[Begin Entries]
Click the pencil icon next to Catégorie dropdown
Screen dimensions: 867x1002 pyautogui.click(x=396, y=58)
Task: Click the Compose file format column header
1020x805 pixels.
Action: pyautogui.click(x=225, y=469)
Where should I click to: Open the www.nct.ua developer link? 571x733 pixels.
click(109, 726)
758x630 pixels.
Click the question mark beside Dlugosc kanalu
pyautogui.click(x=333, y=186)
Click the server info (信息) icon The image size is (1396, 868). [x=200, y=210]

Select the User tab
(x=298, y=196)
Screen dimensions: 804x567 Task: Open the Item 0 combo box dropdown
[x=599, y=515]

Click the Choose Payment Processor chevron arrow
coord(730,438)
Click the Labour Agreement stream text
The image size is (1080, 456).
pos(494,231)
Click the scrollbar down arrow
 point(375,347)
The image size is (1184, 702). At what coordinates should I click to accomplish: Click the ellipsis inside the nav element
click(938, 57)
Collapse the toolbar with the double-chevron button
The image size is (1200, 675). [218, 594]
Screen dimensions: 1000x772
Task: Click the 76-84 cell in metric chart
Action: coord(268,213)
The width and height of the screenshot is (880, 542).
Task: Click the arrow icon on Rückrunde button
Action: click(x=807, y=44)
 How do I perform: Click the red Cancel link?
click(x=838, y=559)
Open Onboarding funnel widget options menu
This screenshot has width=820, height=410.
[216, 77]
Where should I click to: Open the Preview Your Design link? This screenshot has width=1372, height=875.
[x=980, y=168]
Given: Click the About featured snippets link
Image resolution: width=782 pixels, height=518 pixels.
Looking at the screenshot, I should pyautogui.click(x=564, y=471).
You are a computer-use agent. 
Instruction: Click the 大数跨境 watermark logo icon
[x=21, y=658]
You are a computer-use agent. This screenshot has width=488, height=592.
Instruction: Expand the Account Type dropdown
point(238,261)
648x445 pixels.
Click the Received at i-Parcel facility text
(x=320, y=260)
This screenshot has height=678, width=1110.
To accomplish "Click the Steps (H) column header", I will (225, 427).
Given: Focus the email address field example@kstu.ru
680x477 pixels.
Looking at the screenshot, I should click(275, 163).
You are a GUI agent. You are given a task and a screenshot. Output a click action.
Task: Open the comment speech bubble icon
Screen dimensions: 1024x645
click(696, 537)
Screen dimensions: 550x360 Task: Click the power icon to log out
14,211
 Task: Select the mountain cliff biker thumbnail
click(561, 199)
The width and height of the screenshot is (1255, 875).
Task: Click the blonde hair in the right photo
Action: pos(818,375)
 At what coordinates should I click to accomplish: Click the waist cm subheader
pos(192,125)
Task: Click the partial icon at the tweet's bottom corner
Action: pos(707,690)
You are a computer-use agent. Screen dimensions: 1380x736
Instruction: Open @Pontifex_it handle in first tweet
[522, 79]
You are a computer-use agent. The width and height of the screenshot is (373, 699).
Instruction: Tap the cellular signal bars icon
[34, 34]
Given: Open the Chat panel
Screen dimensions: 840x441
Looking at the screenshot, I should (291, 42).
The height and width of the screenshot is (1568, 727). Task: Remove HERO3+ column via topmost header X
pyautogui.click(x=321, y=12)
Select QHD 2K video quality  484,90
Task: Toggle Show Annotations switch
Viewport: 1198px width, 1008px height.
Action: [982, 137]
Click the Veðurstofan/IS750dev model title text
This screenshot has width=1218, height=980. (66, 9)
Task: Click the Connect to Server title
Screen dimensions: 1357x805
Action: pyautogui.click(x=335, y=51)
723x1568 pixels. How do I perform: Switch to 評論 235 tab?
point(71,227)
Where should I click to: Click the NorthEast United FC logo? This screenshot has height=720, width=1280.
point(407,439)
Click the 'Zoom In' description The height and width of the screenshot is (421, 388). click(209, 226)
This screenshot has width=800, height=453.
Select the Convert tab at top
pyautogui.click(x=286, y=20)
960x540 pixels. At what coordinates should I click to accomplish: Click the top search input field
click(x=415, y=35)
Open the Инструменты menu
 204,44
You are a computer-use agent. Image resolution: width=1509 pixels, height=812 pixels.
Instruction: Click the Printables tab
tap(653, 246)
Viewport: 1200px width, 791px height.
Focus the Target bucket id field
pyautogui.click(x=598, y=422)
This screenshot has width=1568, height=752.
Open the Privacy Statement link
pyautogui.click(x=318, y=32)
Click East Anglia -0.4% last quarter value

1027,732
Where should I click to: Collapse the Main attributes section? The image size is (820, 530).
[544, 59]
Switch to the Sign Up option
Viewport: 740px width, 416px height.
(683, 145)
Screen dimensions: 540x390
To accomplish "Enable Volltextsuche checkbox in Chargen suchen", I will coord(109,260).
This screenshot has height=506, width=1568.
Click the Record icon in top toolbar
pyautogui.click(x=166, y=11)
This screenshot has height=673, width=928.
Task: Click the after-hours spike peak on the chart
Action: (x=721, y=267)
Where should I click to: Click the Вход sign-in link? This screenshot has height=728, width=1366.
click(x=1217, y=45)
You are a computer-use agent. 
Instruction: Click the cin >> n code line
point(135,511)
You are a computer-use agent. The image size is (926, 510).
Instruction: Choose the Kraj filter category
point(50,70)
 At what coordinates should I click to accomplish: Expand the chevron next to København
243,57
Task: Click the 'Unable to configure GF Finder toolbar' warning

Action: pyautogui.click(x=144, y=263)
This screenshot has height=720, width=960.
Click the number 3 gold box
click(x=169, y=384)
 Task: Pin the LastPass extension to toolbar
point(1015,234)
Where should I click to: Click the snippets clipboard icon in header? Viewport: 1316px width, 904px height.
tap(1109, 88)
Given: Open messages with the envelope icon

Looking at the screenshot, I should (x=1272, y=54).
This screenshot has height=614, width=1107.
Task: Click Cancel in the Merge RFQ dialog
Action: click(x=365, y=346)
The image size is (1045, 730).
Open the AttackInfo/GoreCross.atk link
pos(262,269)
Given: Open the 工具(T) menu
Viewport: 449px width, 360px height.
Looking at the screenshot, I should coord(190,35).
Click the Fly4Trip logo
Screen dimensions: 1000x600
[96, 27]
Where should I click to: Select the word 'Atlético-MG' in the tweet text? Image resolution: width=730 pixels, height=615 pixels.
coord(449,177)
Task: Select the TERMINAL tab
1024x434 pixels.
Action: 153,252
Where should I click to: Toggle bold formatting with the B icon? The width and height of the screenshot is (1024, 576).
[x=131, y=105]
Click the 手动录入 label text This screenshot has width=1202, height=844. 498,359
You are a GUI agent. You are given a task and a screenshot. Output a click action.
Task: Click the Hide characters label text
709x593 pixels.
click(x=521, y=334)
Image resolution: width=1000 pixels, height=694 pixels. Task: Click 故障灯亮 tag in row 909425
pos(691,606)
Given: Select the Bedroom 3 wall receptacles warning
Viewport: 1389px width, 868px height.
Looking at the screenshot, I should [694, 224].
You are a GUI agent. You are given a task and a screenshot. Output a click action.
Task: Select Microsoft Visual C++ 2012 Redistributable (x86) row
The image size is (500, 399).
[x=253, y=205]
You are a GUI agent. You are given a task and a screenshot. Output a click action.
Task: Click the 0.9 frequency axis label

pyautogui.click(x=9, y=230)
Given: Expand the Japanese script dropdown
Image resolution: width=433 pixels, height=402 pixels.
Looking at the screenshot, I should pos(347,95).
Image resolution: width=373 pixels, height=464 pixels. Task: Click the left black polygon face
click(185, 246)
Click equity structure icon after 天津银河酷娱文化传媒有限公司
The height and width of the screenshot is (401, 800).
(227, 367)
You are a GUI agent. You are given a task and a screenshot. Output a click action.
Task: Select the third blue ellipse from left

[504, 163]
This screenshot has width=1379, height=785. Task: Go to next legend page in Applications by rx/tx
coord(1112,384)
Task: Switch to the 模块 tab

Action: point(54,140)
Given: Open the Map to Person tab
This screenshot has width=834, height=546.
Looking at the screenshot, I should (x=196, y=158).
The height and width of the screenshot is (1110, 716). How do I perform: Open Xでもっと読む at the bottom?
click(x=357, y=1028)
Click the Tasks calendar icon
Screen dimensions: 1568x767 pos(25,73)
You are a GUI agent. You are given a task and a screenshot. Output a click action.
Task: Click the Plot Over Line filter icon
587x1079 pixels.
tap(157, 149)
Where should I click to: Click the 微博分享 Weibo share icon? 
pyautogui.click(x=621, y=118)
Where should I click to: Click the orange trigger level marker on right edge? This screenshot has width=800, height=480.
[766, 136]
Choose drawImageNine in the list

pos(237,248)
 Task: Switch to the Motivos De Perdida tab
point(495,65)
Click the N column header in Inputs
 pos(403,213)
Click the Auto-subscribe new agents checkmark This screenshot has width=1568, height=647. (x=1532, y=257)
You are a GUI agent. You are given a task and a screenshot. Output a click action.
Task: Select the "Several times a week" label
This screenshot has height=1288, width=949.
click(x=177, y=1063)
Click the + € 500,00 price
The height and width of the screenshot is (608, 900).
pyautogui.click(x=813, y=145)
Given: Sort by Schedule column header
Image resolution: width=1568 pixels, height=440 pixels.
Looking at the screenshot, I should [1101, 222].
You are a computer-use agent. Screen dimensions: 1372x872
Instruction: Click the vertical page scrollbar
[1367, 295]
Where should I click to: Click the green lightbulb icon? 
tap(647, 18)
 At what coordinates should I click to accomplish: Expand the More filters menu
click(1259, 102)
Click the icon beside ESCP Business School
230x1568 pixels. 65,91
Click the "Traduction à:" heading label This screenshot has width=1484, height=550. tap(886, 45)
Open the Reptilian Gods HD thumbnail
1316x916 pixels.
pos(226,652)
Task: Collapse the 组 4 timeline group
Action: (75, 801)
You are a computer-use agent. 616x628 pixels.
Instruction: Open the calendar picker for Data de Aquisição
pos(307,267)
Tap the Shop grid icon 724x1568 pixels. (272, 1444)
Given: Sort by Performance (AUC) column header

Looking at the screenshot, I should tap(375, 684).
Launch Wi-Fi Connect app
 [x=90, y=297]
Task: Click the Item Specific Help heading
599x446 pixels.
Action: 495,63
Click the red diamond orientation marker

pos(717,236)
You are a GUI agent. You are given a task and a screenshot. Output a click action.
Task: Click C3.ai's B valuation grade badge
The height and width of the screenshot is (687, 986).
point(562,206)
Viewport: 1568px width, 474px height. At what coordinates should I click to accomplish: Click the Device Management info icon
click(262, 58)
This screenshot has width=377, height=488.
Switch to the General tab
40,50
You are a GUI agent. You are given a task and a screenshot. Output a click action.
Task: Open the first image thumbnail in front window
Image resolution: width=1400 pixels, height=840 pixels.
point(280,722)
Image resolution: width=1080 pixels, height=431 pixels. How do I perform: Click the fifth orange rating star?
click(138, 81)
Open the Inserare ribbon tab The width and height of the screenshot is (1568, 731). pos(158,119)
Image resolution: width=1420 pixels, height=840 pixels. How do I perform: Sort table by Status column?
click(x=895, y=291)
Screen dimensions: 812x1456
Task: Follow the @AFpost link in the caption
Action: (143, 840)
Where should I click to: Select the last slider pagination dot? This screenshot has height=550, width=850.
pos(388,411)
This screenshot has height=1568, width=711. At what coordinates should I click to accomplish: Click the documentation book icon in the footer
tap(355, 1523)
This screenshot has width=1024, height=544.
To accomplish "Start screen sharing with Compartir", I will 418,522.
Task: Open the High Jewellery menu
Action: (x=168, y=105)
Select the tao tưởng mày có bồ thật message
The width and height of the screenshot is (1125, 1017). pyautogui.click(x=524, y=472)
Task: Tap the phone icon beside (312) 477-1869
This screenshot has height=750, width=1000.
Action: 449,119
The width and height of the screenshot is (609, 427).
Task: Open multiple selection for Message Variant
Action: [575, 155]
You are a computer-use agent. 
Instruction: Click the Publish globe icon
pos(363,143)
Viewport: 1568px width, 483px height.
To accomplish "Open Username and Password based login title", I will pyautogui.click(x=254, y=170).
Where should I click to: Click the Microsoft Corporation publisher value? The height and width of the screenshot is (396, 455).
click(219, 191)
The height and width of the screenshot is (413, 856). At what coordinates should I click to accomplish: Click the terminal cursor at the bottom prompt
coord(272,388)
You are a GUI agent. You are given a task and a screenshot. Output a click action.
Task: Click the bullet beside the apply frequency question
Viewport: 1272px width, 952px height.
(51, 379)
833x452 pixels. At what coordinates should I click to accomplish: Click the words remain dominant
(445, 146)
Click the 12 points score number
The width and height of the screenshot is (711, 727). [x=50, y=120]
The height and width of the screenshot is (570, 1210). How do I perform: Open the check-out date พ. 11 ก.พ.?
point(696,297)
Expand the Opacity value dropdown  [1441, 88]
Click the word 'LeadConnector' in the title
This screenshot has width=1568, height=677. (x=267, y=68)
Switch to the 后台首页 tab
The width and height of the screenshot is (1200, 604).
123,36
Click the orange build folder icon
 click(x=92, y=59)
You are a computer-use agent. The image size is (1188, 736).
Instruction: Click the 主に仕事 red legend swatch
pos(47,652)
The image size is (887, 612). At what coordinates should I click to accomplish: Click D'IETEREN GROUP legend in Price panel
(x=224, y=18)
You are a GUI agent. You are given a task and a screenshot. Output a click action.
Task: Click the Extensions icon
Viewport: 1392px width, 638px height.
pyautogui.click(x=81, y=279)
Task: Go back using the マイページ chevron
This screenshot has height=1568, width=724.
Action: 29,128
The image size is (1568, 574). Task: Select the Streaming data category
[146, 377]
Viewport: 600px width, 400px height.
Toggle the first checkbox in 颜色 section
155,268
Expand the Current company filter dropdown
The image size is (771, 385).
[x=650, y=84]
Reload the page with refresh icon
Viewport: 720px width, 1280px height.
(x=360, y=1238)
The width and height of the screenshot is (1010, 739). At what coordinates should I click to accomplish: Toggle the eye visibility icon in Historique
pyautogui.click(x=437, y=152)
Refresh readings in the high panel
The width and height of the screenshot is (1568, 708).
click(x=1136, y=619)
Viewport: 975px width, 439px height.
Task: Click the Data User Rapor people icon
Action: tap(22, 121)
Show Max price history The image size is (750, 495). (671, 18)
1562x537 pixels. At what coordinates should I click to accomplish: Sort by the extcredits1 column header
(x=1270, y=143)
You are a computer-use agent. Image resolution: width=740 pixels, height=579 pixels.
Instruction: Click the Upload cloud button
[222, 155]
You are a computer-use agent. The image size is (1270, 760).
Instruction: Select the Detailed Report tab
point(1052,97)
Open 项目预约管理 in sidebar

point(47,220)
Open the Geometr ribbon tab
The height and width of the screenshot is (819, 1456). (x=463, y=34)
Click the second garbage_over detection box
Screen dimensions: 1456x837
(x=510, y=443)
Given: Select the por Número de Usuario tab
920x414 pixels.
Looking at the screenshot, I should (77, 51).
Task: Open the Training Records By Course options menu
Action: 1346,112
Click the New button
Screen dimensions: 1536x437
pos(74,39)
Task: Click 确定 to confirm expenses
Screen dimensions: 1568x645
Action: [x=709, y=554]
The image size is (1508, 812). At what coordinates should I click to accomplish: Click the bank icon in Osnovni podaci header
[End Entries]
*What is needed:* Convert the records from the line with "Click the icon beside ESCP Business School" to the line with "Action: (75, 801)" into a JSON list of strings, one string per line, leaving out blank lines.

*Exercise solution:*
[
  "Click the icon beside ESCP Business School",
  "230x1568 pixels. 65,91",
  "Click the \"Traduction à:\" heading label This screenshot has width=1484, height=550. tap(886, 45)",
  "Open the Reptilian Gods HD thumbnail",
  "1316x916 pixels.",
  "pos(226,652)",
  "Task: Collapse the 组 4 timeline group",
  "Action: (75, 801)"
]